*TASK BRIEF*
Lines with "agent": pull these out of the listing below.

*DATA UNDER STUDY*
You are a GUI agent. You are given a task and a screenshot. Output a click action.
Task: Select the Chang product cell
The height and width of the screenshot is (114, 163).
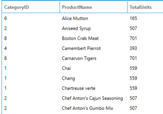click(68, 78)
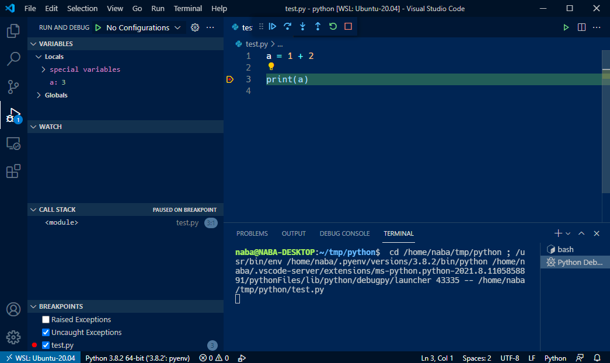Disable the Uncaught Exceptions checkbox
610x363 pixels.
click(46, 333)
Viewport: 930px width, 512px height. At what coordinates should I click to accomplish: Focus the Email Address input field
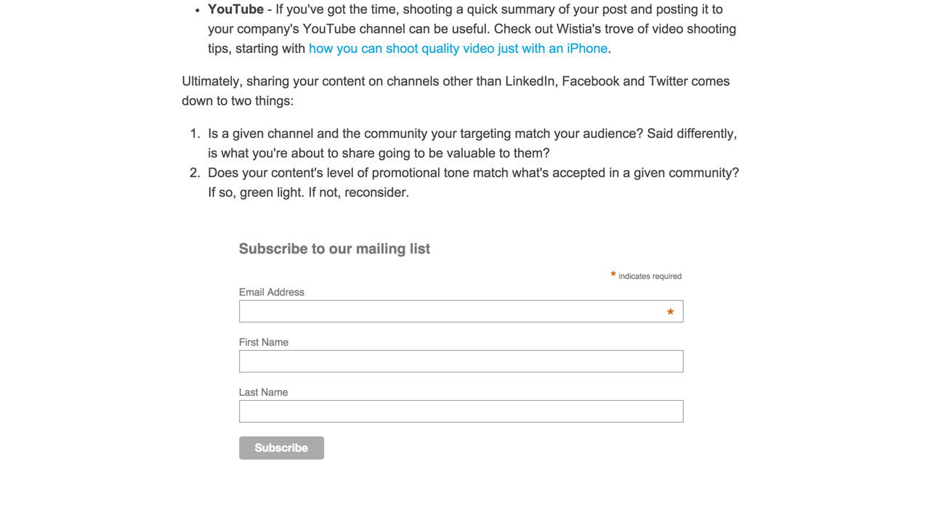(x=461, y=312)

...

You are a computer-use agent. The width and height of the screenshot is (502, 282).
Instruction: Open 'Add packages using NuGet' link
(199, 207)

*FINAL ANSWER*
You are a GUI agent. You are given a task and a screenshot. Output a click action.
You are a computer-use agent. The width and height of the screenshot is (502, 282).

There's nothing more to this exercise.